[Opening Source records section]

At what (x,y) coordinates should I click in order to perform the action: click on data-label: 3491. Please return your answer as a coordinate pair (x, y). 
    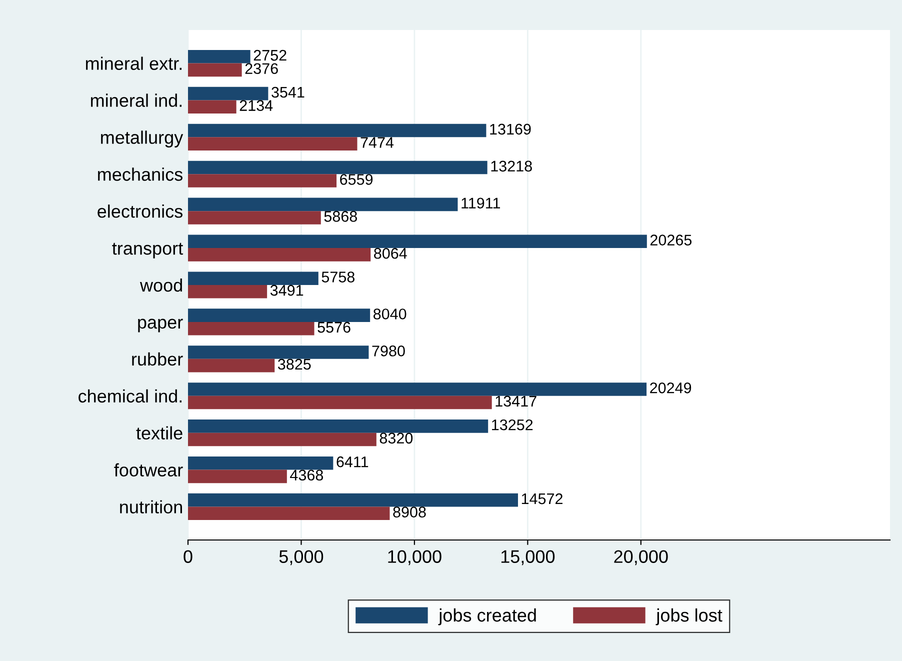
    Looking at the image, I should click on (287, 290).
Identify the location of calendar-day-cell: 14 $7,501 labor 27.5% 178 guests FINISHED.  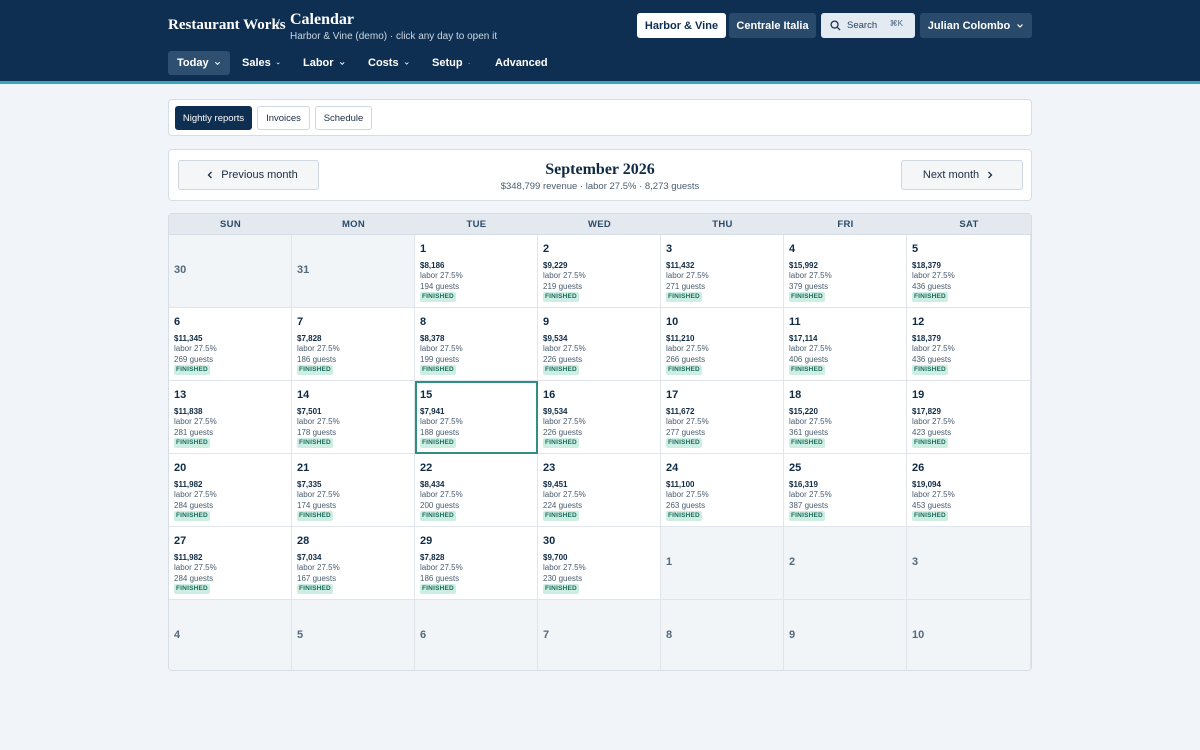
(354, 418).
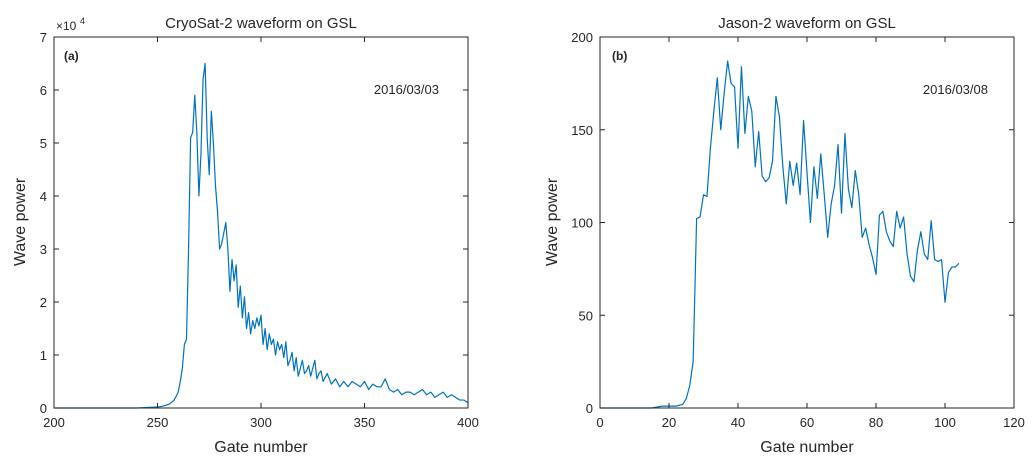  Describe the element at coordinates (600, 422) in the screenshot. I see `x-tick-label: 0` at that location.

[Closing Source records section]
[Opening Source records section]

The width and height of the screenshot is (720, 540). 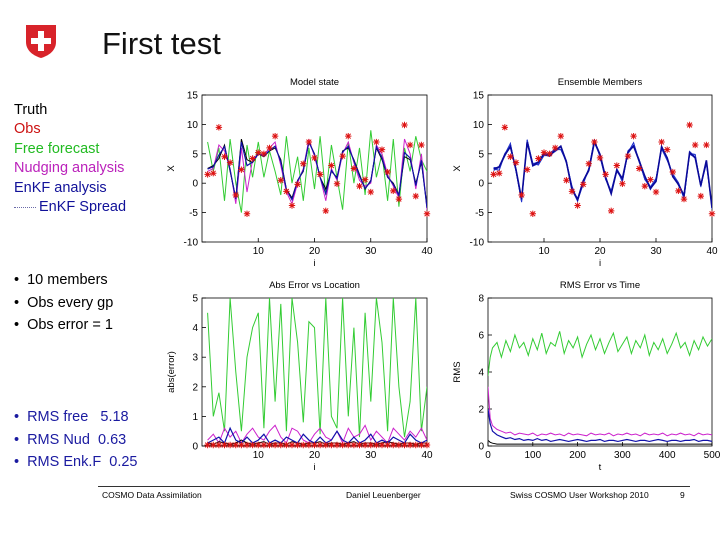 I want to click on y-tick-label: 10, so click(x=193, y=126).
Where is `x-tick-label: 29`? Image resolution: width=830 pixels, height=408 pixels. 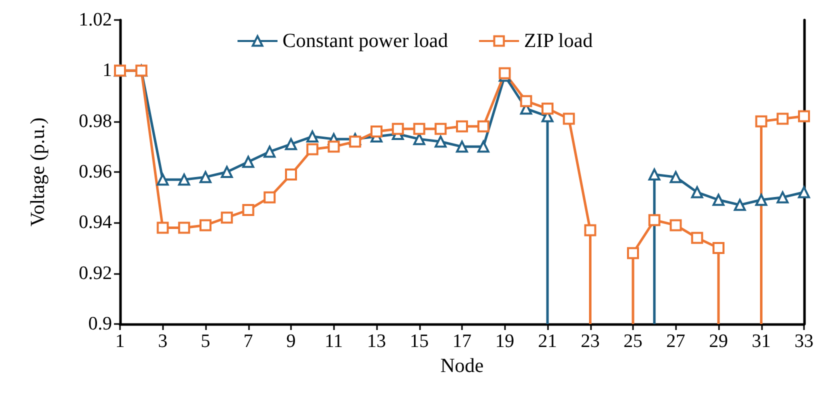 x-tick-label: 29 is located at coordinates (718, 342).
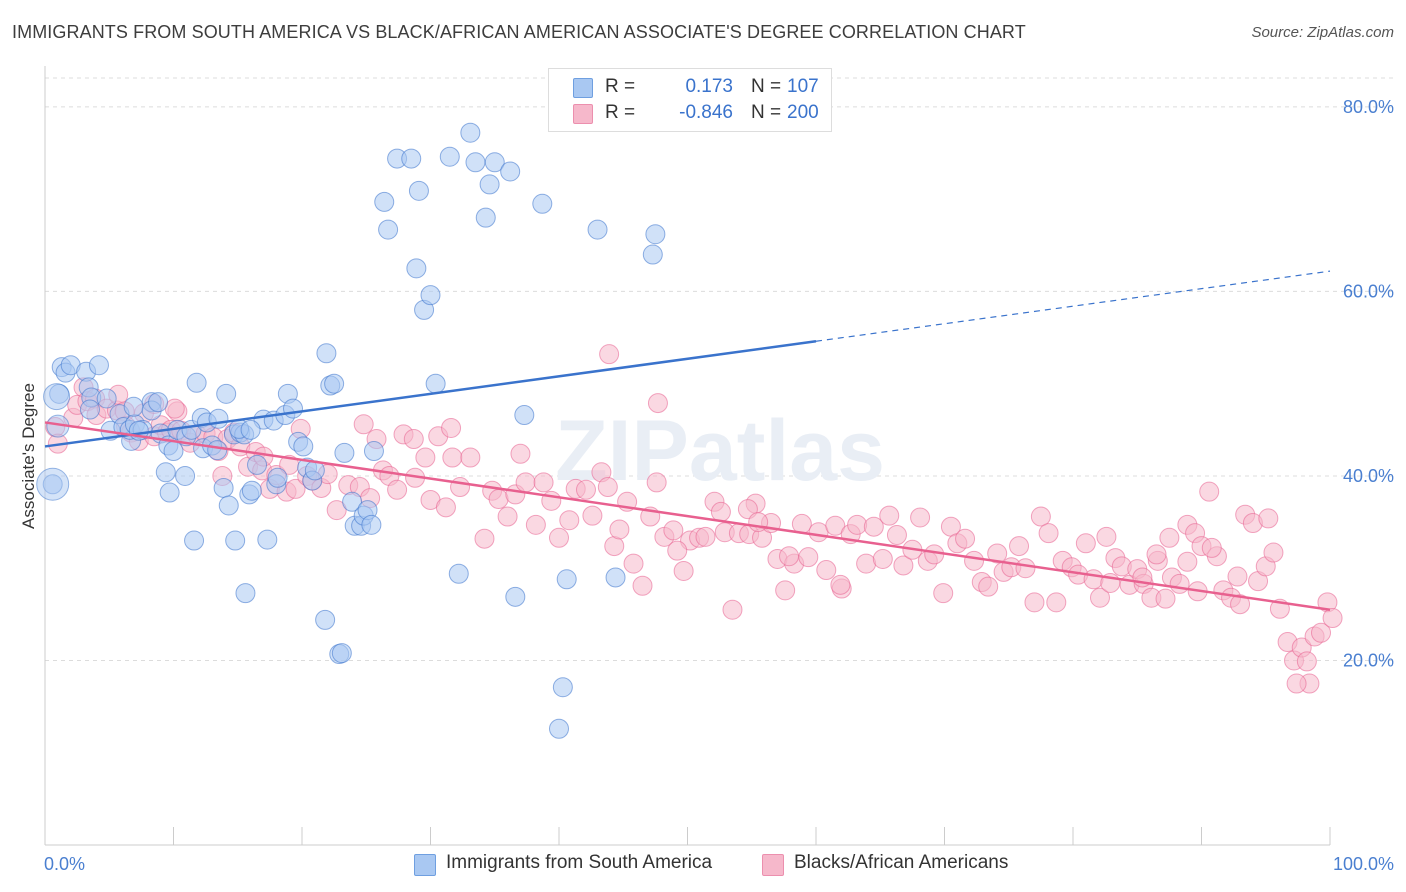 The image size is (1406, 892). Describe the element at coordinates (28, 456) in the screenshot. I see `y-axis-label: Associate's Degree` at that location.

[Closing Source records section]
[Opening Source records section]

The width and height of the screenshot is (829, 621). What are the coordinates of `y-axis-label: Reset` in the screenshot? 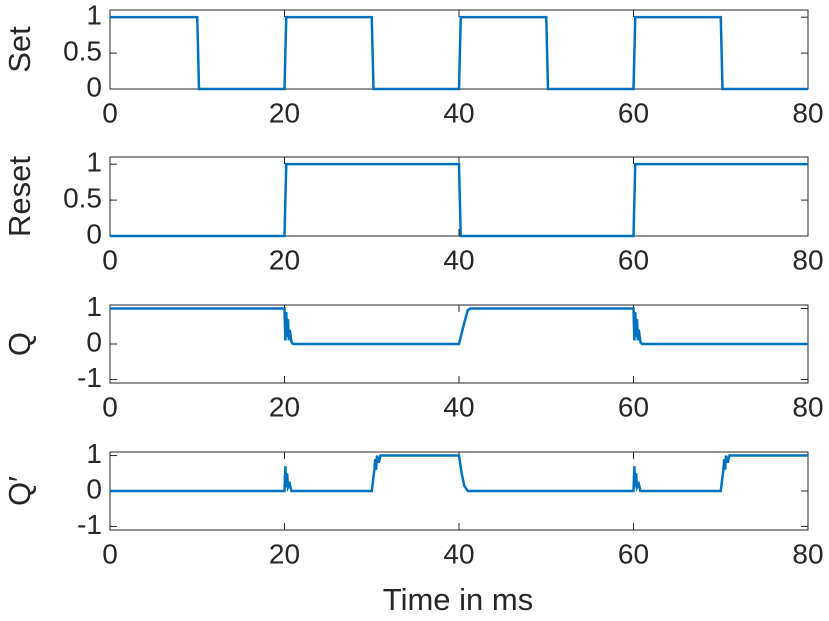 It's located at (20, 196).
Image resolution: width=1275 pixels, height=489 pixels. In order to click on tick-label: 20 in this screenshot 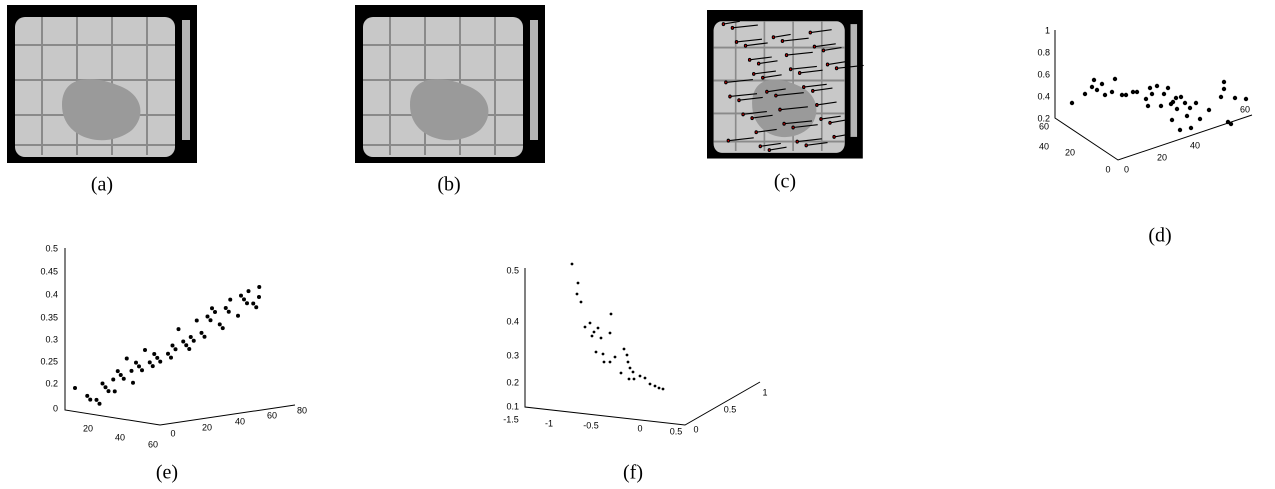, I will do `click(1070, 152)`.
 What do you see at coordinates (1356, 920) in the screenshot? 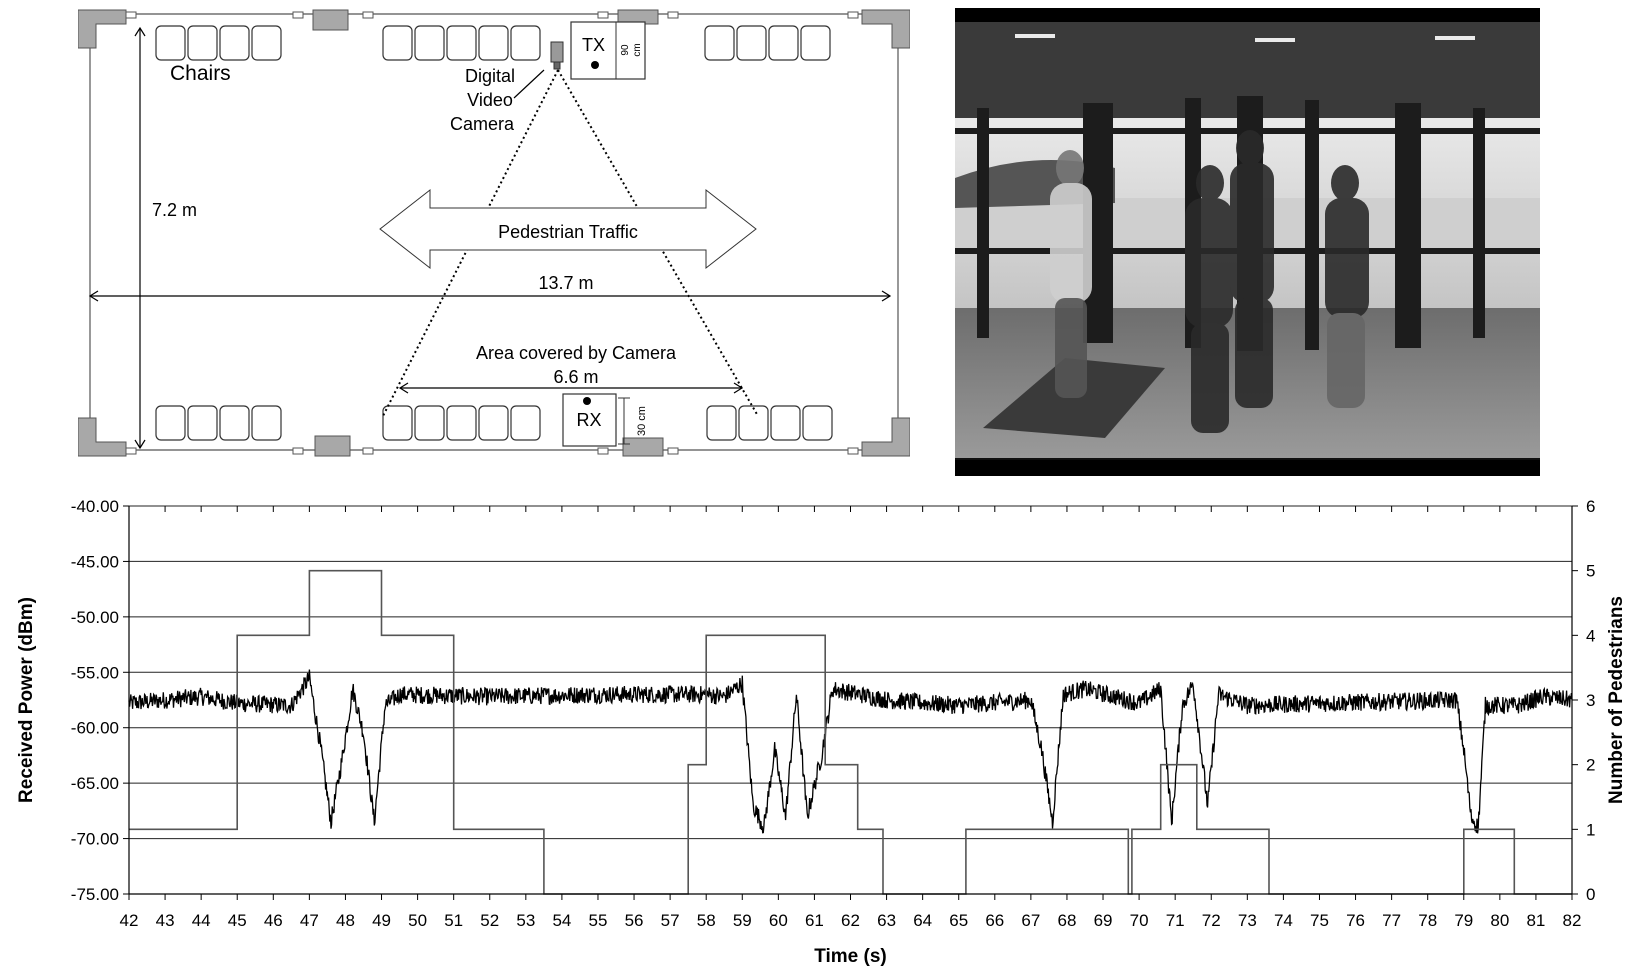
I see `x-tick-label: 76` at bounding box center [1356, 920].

[Closing Source records section]

• _About this task_: Write out the lines starting at the one containing "At what (x,y)" and ending at the one containing "Looking at the" as a numbered list, skipping any blank lines and leaving out the pictures.

• _Written answer_:
1. At what (x,y) coordinates should I click in order to perform the action: click on data-label: 3491. Please return your answer as a coordinate pair (x, y). 
2.     Looking at the image, I should click on (287, 290).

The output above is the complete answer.